オヤジ率高め 乙女は不在
“招集”の鐘を聴きつけて集まった狩人達の内、現在組合本部の待合所に残っている者は五十名前後。
━━━全員が町の住人だ。
既にこの場を去った連中の中にも町の人間はいたようだが、その大半はまだ血の気の多い駆け出しだ。
「俺は回りくどいのが苦手なんではっきり言うが、・・・近日中に大暴走が起きる確率が高い」
話を聞いていた奴等の間にザワリと動揺が広がる。
「なんで、お前さんにそんな事がわかる・・・」
「『色々と調べた結果』としか言い様がねぇし、そこは説明すると長くなるんで省くが」
いや、ソコを説明しろよ!と全員の顔に書いてあったが、面倒臭え。
「古参のあんた達には町の守りを固めて欲しい。町に柵の無い連中は、いざという時当てにならねえ可能性がある」
「それは・・・、」
「・・まぁ、そうだろうな」
「あぁ・・・」
話の後半部分の予想について、否定する者は誰もいなかった。
狩人組合は組織としてはかなり“縛り”が少緩い方だ。
その分保証も何もあったもんじゃないが、自由だけはある。
一旦どこかの街に所属すると、その街に滞在し続ける限り、僅かな特典と引き換えに防衛の一端を担う義務が生じるため、それを厭って無所属のまま、各地を転々と流れ暮らす狩人が相当数いる。
さっきの告知を聞いて早々に出ていった連中は、殆どがそうした者達だろう。
つまり何か面倒事が起きた場合、さっさと逃げ出してもおかしくはない立ち位置にいるわけだ。
だが町に根付いた狩人達はそうもいかない。
今のこの局面で逃げ出せば、家族や友人を見殺しにする事になる。
自分達の身内が運良く被害を免れたとしても、どの面下げて戻って来らるかっつー話だ。
「ここが踏ん張り時だぜ」
厳ついオヤジ共の顔をぐるりと見回せば、全員腹を括った表情で頷く。
「━━そんじゃ、打ち合わせといくか」
*
打ち合わせはそれほど長くかからなかった。
元々その道の玄人だけが集まっての話し合いだ。自分達に何ができて、何ができないのか、全員熟知している。
幸い“自然災害”相手に真っ向から立ち向かうべき、なんぞと言い出す阿呆は一人もいなかった。

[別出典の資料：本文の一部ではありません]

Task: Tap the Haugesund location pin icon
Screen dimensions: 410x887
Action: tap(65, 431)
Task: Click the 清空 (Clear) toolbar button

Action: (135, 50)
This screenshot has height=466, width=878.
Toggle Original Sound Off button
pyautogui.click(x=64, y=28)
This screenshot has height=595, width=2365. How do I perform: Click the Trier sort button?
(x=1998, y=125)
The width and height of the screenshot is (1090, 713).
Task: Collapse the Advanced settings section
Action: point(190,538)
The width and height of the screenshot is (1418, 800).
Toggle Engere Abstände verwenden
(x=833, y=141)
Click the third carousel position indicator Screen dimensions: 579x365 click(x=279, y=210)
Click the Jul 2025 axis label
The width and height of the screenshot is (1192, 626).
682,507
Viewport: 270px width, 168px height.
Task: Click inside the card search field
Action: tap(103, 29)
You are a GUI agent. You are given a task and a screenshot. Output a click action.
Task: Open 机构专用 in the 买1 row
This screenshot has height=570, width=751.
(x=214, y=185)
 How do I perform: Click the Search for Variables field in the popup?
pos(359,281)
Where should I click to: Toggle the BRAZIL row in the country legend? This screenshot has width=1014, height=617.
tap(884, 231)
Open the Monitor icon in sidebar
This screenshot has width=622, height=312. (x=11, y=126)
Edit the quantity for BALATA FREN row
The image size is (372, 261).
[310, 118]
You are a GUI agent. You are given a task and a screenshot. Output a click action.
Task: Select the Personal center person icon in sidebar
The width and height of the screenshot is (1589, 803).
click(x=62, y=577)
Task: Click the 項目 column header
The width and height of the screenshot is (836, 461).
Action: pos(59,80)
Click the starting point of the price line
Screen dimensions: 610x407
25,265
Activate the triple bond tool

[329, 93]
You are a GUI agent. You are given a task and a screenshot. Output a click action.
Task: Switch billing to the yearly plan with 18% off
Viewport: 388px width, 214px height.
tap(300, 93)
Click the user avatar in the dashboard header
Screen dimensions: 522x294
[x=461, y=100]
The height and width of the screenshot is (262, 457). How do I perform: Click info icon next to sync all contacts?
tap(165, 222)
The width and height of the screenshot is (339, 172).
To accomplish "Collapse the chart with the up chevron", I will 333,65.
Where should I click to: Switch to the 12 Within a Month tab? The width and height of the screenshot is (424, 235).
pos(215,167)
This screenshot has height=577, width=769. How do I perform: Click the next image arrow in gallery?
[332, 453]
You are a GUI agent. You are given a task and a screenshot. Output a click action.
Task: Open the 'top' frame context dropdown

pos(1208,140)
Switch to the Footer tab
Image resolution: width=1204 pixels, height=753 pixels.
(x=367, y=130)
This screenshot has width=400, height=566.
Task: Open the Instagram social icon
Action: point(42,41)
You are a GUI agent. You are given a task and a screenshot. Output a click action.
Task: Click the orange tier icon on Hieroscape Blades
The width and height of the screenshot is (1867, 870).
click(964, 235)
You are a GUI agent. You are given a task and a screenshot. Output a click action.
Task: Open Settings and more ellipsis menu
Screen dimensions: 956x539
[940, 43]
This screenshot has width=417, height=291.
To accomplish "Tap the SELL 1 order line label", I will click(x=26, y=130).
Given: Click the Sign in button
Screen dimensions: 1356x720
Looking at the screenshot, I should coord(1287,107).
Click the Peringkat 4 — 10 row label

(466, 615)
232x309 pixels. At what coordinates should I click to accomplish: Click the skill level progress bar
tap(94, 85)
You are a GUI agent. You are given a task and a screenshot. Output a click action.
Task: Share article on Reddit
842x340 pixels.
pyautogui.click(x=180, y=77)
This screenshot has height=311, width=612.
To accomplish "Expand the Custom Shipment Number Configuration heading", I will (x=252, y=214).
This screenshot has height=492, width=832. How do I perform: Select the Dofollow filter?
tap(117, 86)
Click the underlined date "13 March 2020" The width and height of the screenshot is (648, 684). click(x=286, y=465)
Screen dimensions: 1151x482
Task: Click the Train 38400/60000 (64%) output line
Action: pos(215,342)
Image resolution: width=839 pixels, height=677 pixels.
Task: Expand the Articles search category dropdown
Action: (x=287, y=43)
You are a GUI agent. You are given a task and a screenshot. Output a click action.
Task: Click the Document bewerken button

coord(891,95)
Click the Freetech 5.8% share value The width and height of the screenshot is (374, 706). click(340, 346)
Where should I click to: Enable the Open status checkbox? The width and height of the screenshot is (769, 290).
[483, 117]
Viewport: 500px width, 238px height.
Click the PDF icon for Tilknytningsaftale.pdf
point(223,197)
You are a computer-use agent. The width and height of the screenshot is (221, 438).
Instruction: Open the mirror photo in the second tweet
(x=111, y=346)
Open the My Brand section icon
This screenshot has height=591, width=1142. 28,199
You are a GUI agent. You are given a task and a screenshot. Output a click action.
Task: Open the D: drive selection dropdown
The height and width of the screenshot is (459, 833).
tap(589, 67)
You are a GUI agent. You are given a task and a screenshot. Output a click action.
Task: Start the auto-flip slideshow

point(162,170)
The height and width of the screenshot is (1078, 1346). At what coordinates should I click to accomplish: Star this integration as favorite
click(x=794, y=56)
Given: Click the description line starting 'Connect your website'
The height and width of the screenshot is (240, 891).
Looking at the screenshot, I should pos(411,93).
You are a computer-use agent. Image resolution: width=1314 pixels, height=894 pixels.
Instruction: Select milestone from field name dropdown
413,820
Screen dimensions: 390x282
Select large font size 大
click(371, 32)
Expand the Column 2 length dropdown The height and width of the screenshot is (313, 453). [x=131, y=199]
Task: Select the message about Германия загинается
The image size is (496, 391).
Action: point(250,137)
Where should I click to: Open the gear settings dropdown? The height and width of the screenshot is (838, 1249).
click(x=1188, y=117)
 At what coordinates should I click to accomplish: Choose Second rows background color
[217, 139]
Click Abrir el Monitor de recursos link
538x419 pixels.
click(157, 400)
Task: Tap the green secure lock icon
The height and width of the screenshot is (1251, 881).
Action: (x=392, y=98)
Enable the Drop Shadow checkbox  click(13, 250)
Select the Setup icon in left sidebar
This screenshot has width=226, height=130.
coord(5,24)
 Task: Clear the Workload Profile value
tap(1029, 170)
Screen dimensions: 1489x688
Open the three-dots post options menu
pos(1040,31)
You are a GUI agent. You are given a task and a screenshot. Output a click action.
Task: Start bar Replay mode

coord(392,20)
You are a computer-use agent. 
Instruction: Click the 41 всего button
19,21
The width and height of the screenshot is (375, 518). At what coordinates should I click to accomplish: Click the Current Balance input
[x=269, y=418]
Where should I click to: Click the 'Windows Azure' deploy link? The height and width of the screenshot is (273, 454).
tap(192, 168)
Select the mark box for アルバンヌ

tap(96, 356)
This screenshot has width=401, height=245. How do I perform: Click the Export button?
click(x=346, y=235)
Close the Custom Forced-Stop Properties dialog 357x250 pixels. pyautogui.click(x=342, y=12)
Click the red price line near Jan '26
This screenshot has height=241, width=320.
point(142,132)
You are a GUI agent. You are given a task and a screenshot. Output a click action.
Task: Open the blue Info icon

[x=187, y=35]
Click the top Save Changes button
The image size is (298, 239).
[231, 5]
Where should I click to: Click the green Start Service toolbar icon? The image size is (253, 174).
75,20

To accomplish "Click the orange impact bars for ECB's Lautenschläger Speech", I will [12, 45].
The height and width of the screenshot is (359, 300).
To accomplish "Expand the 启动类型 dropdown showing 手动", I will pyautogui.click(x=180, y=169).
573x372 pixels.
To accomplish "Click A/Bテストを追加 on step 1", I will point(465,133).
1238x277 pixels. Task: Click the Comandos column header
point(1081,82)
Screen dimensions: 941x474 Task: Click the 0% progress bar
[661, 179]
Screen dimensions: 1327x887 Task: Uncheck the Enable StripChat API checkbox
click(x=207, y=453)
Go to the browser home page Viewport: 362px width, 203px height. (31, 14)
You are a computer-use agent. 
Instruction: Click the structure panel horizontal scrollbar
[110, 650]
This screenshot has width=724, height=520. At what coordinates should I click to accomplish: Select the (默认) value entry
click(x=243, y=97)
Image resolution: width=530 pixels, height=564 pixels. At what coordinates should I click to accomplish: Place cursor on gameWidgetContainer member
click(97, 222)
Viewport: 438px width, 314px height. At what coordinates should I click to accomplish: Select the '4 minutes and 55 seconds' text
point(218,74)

「“獣の領土”の傍らで生活してりゃあ、大なり小なりその影響は受けざるを得ねえよ。大暴走とはいかないまでも、この間のサビイロオオカミの襲撃みてえなやつは時々あるし、“はぐれ”が迷い込むのなんかしょっちゅうだ」
それでも『住めば都』だと笑う男達を、俺はほんの少し羨ましいと思う。
かつて長年暮らした国にさえ、そうした思い入れを持つには至らなかった身としては。
「とにかく事前に打てる手は全部つとして・・・、もしこれで何も起こらなかったら、お前ぇは『大ボラ吹き』の称号持ちだな?」
半分はそうであれというガラハドの願望がこもっているに違いない。
「いいんじゃね?そしたら迷惑料として俺の契約金全部つっ返してやる。そんでもって宴会でも開きゃあいい」
「おお、言ったな!よし!この場にいる連中全員が証人だぜ。━━お前らも聞いたよなぁ?こんだけ町を騒がしておいて何もなかったら、こいつの銭で浴びるほどタダ酒呑んでやれ!」
「そいつぁいい!」
「気前がいいな!兄ィちゃん!」
「よっ、女神様!」
最後なんかオカシイ表現があったが、聞かなかった事にする。
ただ、残念ながらこの宴会計画は、予想以上に早く頓挫する事となる。